模型	聲明長度	有效長度	4K	8K	16K	32K	64K	128K	256K
Jamba 1.5 Large (94B/398B)	256K	256K	96.7	96.6	96.4	96.0	95.4	95.1	93.9
Jamba 1.5 Mini (12B/52B)	256K	256K	95.7	95.2	94.7	93.8	92.7	89.8	86.1
Gemini 1.5 Pro	1M	>128K	96.7	95.8	96.0	95.9	95.9	94.4	--
GPT - 4 1106 - preview	128K	64K	96.6	96.3	95.2	93.2	87.0	81.2	--
Llama 3.1 70B	128K	64K	96.5	95.8	95.4	94.8	88.4	66.6	--
Command R - plus (104B)	128K	32K	95.6	95.2	94.2	92.0	84.3	63.1	--
Llama 3.1 8B	128K	32K	95.5	93.8	91.6	87.4	84.7	77.0	--
Mistral Large 2 (123B)	128K	32K	96.2	96.1	95.1	93.0	78.8	23.7	--
Mixtral 8x22B (39B/141B)	64K	32K	95.6	94.9	93.4	90.9	84.7	31.7	--
Mixtral 8x7B (12.9B/46.7B)	32K	32K	94.9	92.1	92.5	85.9	72.4	44.5	--

多語言MMLU

語言	Jamba 1.5 Large	Jamba 1.5 Mini
法語	75.8	65.9
西班牙語	75.5	66.3
葡萄牙語	75.5	66.7
意大利語	75.2	65.1
荷蘭語	74.6	65.0
德語	73.9	63.8
阿拉伯語	67.1	57.3

注意事項

⚠️ 重要提示

transformers的4.44.0和4.44.1版本存在一個bug，限制了運行Jamba架構的能力。請確保不使用這些版本。

⚠️ 重要提示

如果在安裝用於優化Mamba內核的mamba-ssm和causal-conv1d時遇到問題，可以在不使用它們的情況下運行Jamba 1.5 Large，但會增加額外的延遲。為此，在通過AutoModelForCausalLM.from_pretained()加載模型時，添加關鍵字參數use_mamba_kernels=False。

🔧 技術細節

模型微調

本部分將重點介紹如何使用HF框架 + axolotl和FSDP在單個8xA100/H100（80GB GPU）節點上對Jamba 1.5 Large進行微調。

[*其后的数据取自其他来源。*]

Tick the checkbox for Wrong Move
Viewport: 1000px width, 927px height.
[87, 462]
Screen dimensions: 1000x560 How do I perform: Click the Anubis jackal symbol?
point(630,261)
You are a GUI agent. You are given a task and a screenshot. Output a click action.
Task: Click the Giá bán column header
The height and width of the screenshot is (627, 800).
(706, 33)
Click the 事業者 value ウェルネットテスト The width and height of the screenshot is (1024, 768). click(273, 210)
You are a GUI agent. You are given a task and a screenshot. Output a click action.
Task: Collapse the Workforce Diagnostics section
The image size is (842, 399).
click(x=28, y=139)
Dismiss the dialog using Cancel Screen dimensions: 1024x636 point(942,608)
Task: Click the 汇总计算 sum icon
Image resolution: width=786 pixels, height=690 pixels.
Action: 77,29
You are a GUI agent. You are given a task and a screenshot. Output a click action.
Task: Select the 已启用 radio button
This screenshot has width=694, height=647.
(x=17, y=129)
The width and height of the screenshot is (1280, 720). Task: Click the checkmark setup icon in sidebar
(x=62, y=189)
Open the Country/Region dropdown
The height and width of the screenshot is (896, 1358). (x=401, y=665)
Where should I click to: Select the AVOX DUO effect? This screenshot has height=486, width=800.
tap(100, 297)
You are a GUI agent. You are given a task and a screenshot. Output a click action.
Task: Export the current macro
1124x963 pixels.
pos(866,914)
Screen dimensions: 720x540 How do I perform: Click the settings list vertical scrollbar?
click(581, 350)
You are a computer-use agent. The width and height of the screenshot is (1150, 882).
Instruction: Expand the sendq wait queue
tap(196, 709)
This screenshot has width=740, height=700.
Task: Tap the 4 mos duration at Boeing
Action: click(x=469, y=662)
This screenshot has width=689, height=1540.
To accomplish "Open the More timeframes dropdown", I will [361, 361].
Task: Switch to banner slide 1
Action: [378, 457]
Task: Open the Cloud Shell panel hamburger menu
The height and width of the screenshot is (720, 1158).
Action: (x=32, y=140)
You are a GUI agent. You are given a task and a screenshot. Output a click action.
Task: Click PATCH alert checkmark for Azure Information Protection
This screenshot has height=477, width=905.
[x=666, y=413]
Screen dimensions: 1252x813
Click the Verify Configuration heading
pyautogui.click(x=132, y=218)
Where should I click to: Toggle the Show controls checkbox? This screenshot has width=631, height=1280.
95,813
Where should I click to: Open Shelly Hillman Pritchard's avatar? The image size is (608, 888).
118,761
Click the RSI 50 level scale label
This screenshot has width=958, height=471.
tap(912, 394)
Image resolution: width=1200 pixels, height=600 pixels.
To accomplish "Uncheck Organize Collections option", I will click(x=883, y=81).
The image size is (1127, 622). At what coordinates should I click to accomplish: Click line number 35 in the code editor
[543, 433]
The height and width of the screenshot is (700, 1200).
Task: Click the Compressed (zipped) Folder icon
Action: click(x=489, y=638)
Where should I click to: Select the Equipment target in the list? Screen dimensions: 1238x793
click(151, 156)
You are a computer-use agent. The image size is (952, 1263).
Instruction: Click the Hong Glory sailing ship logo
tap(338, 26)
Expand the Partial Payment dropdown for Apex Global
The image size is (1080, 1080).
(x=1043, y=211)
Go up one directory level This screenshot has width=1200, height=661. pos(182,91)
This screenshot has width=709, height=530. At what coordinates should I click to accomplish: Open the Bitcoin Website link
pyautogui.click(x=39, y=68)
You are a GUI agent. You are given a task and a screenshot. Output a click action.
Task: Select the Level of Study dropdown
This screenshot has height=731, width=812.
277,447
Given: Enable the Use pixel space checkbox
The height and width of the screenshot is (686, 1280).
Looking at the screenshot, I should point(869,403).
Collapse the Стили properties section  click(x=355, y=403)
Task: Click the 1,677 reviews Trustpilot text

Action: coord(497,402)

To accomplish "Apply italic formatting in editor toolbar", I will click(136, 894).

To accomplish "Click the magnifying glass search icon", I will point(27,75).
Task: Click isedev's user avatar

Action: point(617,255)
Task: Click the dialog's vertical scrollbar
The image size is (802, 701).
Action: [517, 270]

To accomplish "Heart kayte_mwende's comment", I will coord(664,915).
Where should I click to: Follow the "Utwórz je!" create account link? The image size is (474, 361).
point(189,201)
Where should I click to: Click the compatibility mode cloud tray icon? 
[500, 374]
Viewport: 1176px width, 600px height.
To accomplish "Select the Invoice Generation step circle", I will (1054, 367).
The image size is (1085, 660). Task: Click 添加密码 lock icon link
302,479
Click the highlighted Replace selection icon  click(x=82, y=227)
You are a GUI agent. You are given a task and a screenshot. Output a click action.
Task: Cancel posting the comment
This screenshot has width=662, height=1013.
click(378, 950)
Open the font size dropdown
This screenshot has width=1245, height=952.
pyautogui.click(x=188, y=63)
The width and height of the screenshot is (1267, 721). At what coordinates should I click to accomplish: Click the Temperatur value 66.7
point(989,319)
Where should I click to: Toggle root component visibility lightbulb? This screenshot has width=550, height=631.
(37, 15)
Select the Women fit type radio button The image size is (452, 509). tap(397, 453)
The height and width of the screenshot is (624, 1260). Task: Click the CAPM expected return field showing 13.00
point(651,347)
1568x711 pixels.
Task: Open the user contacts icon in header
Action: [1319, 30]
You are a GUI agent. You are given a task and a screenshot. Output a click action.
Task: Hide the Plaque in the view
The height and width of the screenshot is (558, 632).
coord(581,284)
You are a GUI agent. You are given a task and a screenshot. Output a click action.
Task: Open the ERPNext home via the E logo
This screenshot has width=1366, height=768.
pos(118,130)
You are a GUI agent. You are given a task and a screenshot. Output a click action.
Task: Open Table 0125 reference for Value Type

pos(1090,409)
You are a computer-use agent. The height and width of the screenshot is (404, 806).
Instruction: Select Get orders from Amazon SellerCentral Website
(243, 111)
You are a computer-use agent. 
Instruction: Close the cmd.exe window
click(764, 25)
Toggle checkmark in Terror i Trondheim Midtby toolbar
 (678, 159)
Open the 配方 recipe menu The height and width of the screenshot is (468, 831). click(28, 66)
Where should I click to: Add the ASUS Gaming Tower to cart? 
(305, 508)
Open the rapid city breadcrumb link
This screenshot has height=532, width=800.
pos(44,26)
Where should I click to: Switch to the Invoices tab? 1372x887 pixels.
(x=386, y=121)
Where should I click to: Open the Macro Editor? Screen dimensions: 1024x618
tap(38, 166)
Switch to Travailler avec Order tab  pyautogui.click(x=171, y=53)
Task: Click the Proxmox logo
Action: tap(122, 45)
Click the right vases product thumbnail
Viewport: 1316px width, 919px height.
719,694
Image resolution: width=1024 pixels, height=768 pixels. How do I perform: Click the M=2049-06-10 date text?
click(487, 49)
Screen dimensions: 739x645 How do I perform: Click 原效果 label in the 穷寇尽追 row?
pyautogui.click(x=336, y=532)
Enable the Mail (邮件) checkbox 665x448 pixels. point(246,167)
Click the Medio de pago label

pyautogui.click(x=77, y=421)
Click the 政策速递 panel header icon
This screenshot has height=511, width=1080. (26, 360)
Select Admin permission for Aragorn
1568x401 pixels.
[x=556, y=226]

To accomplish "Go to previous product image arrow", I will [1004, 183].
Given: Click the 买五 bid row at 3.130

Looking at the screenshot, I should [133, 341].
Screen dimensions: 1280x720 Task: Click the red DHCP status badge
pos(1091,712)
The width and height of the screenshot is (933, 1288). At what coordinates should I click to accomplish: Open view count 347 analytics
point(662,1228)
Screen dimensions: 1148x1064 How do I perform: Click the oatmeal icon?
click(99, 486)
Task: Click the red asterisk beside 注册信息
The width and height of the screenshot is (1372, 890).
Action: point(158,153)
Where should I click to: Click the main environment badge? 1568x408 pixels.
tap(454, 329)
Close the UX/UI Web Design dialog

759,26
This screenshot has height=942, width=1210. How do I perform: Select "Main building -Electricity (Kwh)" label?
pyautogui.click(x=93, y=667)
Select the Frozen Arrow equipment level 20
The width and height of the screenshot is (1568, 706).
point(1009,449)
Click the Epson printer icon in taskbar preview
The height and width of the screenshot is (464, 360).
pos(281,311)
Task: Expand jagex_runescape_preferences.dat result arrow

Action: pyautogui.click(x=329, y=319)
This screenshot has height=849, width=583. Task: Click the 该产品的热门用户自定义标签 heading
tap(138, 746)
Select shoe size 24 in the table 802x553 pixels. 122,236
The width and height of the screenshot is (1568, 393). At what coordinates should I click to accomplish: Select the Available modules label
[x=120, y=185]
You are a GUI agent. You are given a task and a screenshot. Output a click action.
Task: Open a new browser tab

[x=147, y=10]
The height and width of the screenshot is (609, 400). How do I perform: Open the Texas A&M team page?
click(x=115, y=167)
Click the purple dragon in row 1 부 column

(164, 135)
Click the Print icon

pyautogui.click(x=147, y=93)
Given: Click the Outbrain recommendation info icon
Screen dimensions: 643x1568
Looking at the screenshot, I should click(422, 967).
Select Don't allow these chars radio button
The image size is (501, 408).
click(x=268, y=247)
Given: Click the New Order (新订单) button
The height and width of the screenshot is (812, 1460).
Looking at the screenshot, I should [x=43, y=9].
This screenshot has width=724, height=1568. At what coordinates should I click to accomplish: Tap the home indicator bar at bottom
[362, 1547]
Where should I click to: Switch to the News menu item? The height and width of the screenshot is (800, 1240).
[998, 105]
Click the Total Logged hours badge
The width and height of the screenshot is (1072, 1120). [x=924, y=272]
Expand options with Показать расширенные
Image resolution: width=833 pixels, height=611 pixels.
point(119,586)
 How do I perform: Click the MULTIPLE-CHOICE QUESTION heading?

由於最新版本的transformers在使用FSDP運行時會過度使用CPU RAM內存，我們將使用其修改版本。具體來說，模型會為每個rank完全加載到CPU中，而不是僅為rank0加載，這導致CPU RAM使用量大幅增加 - Jamba 1.5 Large需要的內存超過1.6TB，而不是所需的200GB。特別感謝Wing Lian和axolotl團隊的貢獻！

確保安裝最新版本的axolotl（≥2024年8月21日）或使用他們提供的docker鏡像。

量化技術

Jamba 1.5 Large太大，無法在單個8個80GB GPU節點上以全精度（FP32）或半精度（FP16/BF16）加載，因此需要量化。我們開發了一種創新高效的量化技術ExpertsInt8，專為vLLM中部署的MoE模型（包括Jamba模型）設計。使用該技術，可以在單個8個80GB GPU節點上部署Jamba 1.5 Large。